- [Try it] Below are some records. Copy every line in them that holds "agent".

[Collected data]
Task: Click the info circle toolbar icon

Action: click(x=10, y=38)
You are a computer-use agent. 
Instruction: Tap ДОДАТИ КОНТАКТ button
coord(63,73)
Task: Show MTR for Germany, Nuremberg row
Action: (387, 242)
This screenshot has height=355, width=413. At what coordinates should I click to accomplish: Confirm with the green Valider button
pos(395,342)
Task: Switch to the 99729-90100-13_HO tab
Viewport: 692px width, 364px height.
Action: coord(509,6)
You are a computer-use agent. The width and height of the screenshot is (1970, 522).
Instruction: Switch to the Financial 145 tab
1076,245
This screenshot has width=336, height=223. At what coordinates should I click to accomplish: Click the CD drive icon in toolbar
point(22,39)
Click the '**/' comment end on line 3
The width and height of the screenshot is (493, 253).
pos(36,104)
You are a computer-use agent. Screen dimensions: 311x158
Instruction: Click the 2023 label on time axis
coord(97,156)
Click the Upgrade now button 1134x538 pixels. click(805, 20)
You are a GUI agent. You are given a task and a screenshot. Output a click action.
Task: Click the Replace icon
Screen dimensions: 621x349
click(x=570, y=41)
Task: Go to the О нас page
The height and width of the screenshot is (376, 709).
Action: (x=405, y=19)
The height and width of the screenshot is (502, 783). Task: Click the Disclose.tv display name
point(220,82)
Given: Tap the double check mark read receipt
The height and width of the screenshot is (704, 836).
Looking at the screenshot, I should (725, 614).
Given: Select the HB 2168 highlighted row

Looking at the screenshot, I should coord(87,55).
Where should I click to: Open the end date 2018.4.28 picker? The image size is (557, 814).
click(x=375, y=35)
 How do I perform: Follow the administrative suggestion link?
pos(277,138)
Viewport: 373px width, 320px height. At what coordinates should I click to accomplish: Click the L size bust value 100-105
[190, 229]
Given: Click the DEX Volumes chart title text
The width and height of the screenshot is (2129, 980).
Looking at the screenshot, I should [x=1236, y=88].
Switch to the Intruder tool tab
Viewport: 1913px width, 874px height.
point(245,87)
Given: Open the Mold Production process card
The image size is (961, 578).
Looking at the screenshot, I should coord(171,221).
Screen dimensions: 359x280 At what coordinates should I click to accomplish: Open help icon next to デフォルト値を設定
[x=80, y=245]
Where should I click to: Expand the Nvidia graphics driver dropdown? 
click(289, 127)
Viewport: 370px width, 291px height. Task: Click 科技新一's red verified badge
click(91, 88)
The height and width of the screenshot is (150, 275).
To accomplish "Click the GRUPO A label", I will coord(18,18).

- [Exercise output]
You are a computer-use agent. 
You are a computer-use agent. The width and height of the screenshot is (1970, 522).
You are a computer-use agent. Screen dimensions: 311x158
You are a GUI agent. You are given a task and a screenshot. Output a click action.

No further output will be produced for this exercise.